Systematic Reviews: Review and Keep Asking, ‘So What?’

Systematic reviews are becoming the norm for today’s evidence-based dentistry. Dusting off that research methodology textbook isn’t a bad idea, and here are some quick summaries about those methods.

First, don’t be intimidated by review teams, such as the Cochrane Collaboration, who have rigorous inclusion criteria for studies. Just find out about which criteria are used and think about how the conclusions of these reviews can be incorporated into your practice. Unfortunately, the follow-up period for many dental studies is low, and behavioral research on patients is a nascent topic for dentistry. Here are some simple facts for thinking about systematic reviews and what they could mean for your practice.

1. Note the criteria for inclusion in the review. It should be specified. How are the criteria ranked, and what years of publication are included in the criteria?

2. Assess the design of studies to be included, as well as the time frame. How long is the review period? Many of the most recent studies are not likely to be included in systematic reviews. Be sure to note the follow-up periods. For most dental studies, it is often less than three months, and that is not enough time to assess caries or periodontal disease or even most oral mucosal changes.

3. How were the studies assessed for the review? Were they ranked by methodology or study design? Were the studies ranked by how well-designed the study was or how rigorously the study was conducted? If there were design problems, methodological flaws, or lack of statistical power, how was that addressed in the review? Were the studies ranked numerically by different criteria, such as type of outcome, number of participants, power of study, or statistical significance?

4. Were the protection of human subjects and ethics adherence part of the inclusion criteria for the review?

5. Were financial interests, if any, of the authors disclosed in the articles?

After analyzing a review, ask yourself, “So what? What significance does this have for my practice?” Then, decide how you can incorporate this information into the clinical aspects of your practice.

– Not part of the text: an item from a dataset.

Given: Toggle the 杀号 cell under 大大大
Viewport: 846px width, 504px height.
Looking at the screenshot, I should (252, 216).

Study Design Issues To Consider

The following hierarchy of quality study designs may be useful in evaluating systematic reviews:

The gold standard: These are prospective randomized controlled trials in which participants are assigned randomly 1. to a study group receiving a treatment or 2. to a control group receiving a standard treatment or placebo. Randomization limits many confounding factors that could influence the outcome of the study. In a blinded trial, the investigators, the subjects, or both (double-blind study) are not told which is the study group. Dental research has been so poorly funded that there are few prospective evaluations, and large prospective medical trials often don’t include any oral health component.

The silver standard: A cohort study assesses participants who have already been exposed to the risk factor or intervention. Controls that have not been exposed are selected by the researchers to be studied over time. Correcting for confounding variables is key with these studies, often through identifying those confounders and clever use of statistics. Both cohort studies and clinical trials are prospectively designed, requiring large sample sizes and years of observation for sufficient study power to measure differences in outcome. Larger sample sizes and lengthy follow-up periods are often unnecessary in case-control studies.

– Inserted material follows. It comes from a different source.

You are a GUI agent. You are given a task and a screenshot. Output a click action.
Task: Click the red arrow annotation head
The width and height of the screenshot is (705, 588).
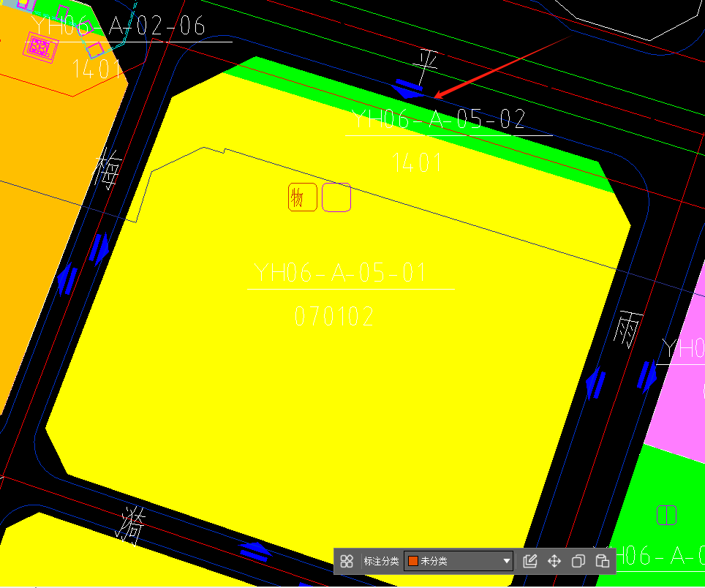click(x=438, y=96)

Copper standards, the case control: Case-control studies can be much smaller, with selection based on whether someone has the disease (e.g., caries), rather than whether he/she has been exposed to a risk factor (e.g., sugar) or clinical intervention (e.g., fluoride). These studies have the disadvantage of being retrospective rather than prospective. Both case-control and cohort studies may have selection biases, because study participants may be different than the general population. These studies may not address the demographics of your particular patient population.

Assess for yourself the value of case reports: Case reports can provide useful information, but barely rank ahead of expert opinion in systematic reviews. They may be subjective and do not generally provide sufficient evidence on which to base clinical practice. They can be useful, however, in designing research questions for larger studies. Don’t rely on case reports to make major changes in your practice.

Expert opinion could be only an anecdote: Many reviews contain significant expert opinion, but not your expert opinion. Note who the expert is, his/her clinical experience, and how his/her practice is similar or different from yours. If expert opinion or novel research approaches are used, remember that those “experts” may not understand today’s approaches to practice or the reality of a woman-owned practice.

Finally, don’t be intimidated by the review teams. Chances are if the criteria are not specified and you can’t understand a systematic review, something is wrong. Use your womanly intuition to see if it meets the “smell test” for common sense, as well as your background in scientific approaches. Read what the review teams say, and then decide for yourself!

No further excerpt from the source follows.